Milesi and colleagues sought to evaluate if HFNC is less effective in initial management of bronchiolitis in infants [1]. The multicentre randomised noninferiority TRAMONTANE trial compared HFNC 2L/kg/min with nCPAP 7cm H2O for initial 24 hours treatment in 142 infants, <6 months old, with clinical diagnosis of bronchiolitis, modified Wood’s clinical asthma score (mWCAS) >3, no underlying cardiac/neuromuscular disorder, and no pneumothorax. 

The primary endpoint: percentage failure within 24 hours of randomisation. To conclude HFNC as not inferior, failure rate of HFNC had to lie within 15% of that of nCPAP.  Failure criteria: 1-point increase in mWCAS or discomfort EDIN score, RR rise >10/min with RR >60/min, >2 severe apnoea episodes/hour. 

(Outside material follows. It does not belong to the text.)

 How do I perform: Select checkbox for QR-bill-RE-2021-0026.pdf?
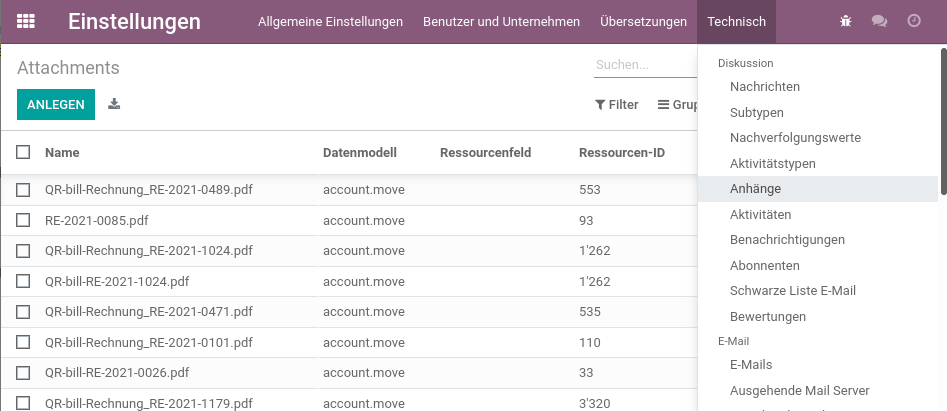23,373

The authors could not conclude HFNC to be inferior to nCPAP, with 31% failure on nCPAP and 50.7% on HFNC, a difference of -19% (95% CI -35 to -3%). Superiority analysis showed nCPAP as superior (p=0.001) with RR 1.6.  Leading cause of failure: discomfort for nCPAP and worsening respiratory distress for HFNC. 60% failures were in the first 6 hours.  

This is the first RCT comparing two modalities of NIV for initial management of bronchiolitis. Strengths of the study include multicentre randomised design, objective failure criteria, combined intention-to-treat and per-protocol analysis. 

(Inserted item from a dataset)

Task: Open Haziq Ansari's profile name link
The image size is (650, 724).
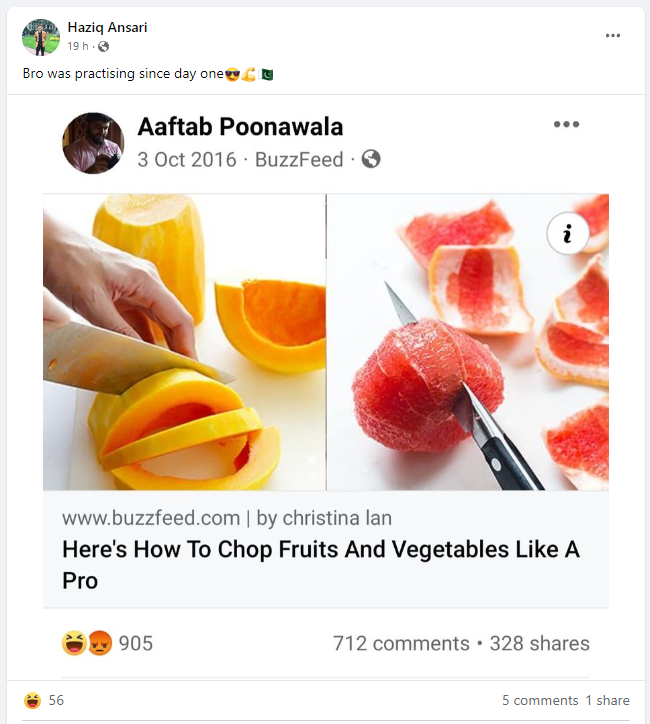Action: point(107,27)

Overly sensitive failure criteria and lack of blinding could contribute to the high failure rate (40% vs. anticipated 15%). Other confounding variables eg. atelectasis, other treatment given i.e. nebulisations-physiotherapy, gastric decompression have not been compared between the two groups. With limited evidence that 2L/kg/min equates to PEEP7 [2] it would have been useful to see if allowing an increase in peep/flow rather than swapping therapies in case of failure changed the result. Only one failure criteria measures discomfort while three measure respiratory distress. Additional ‘comfort’ related criteria i.e. ease-effectiveness of physiotherapy-nebulisation, social interaction and feed intolerance are not accounted for.

The study is not powered to conclude nCPAP decreases need for intubation or PICU length of stay. There were no air leaks and no deaths. Higher pressure or higher flows may produce different results.  

Take Home Message:
1)    Preemptive HFNC 2L/kg/min cannot be concluded as being as good as nCPAP 7cm H2O Peep for initial Bronchiolitis management.
2)    Higher FiO2 requirement is a predictor of failure for HFNC.

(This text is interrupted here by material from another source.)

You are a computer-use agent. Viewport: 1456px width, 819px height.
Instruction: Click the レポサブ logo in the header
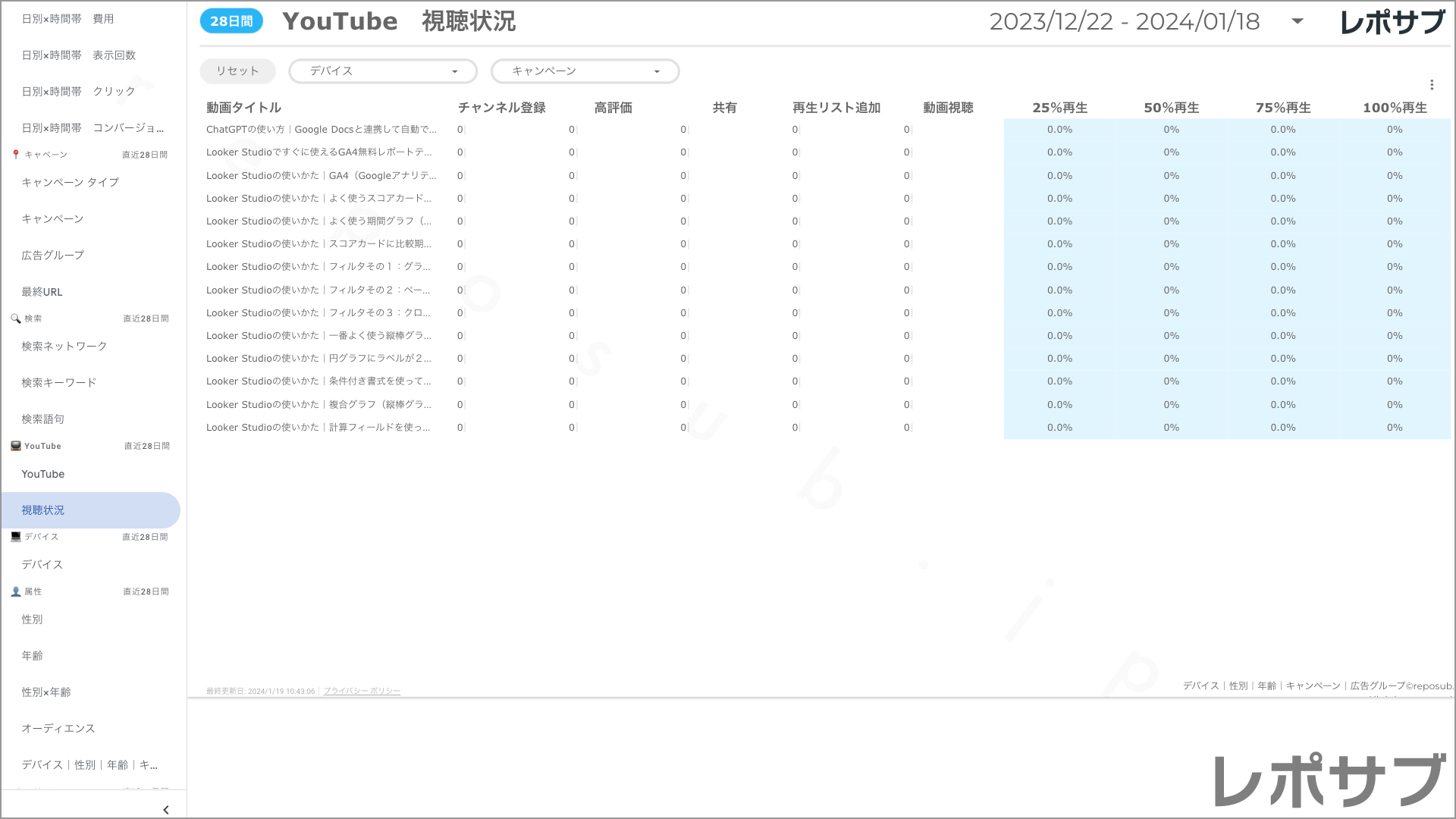coord(1394,21)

Article review submitted by Dr Toranj Raimalwalla and Dr Amy Chan-Dominy (EJRC member) on behalf of the ESICM Journal Review Club.


References:    
1.    Christophe Milési et al (2017) High flow nasal cannula (HFNC) versus nasal continuous positive airway pressure (nCPAP) for the initial respiratory management of acute viral bronchiolitis in young infants: a multicenter randomized controlled trial (TRAMONTANE study). Intensive Care Med (2017) 43:209–216.
2.    Milési C, Baleine J, Matecki S et al (2013) Is treatment with a high flow nasal cannula effective in acute viral bronchiolitis? A physiologic study. Intensive Care Med 39:1088–1094.